Our poor farmers are at least a week from getting in to plant crops if it stops raining. Weather man asys ther is no end in the near future so it could be longer for them. None of us have our gardens in yet as it is too wet. Hopefully things come together soon.
Thanks for sharing. Harland probably loves being on the computer. Ha Ha
We are very very dry here and wouldn’t mind you sending some of your rain here. Thank you in advance. 🙂
“The bloom is off the rose” is great. Thank you and Harland for your skill producing corn. All those corn-related products are not grown in the grocery. From Tiny Hamlet in Middle TN.

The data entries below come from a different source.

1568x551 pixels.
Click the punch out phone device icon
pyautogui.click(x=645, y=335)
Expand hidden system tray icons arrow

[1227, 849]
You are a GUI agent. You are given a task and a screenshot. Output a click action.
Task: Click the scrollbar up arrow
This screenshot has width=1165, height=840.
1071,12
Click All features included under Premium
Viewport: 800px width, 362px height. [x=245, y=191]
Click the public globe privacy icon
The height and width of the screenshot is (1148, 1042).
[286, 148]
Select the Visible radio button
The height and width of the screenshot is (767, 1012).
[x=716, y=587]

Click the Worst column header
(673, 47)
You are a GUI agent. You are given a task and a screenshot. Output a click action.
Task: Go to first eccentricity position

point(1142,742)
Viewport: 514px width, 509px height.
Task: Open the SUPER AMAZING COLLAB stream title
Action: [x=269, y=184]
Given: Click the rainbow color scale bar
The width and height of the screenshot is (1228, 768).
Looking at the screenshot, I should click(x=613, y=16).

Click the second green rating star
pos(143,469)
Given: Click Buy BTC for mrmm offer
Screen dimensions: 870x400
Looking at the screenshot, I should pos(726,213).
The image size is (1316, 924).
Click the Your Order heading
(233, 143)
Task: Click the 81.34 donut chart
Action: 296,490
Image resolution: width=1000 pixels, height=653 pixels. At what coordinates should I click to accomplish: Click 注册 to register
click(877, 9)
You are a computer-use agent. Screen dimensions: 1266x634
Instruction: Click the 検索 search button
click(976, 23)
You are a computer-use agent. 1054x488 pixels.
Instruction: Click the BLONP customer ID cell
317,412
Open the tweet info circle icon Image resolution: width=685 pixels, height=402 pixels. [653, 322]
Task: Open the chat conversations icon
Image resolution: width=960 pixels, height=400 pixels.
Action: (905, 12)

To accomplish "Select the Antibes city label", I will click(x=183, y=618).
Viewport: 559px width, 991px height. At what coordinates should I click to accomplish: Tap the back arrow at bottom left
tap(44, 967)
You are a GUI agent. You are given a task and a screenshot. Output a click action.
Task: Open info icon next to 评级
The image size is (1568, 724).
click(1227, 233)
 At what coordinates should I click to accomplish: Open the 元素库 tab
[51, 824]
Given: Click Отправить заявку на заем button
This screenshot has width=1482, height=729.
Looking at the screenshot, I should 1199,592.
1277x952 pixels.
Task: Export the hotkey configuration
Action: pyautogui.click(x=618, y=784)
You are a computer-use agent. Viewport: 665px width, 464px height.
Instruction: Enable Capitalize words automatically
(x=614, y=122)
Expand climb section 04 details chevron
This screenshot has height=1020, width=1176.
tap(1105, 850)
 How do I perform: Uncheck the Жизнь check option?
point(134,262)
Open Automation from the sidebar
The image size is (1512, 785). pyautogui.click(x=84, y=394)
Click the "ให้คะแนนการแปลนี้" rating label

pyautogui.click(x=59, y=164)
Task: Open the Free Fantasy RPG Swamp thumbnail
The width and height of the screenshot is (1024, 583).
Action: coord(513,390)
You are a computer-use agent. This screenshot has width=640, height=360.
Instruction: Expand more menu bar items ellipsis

I did get to ride back to the field in the truck though, after he removed the stack of empty grain sacks. What a privilege. 🙂
These pictures remind me of growing up on the farm. The only thing was we were poor farmers and did not have all the fancy John Deere tractors. We used to take a flat hay wagon in the fields and walk along side it picking up large rocks out of the field and put them on the wagon. We also picked and shelled a lot of field corn by hand!! My parents used to tell us that if we found a red ear of corn we were lucky. We were so gullable back then!!
There are a few corn cribs still around and I think of that time when the corn was harvested by hand in the winter. I can’t imagine.
I’m sure it feels great to have that job out of the way!
this is very interesting. Please keep it up. As a city dweller I am always interested in what crops are. How do you tell the difference from wheat, barley or oats. I wish farmers would put up a sign saying what is growing. Took me several months to find out what sorghum was.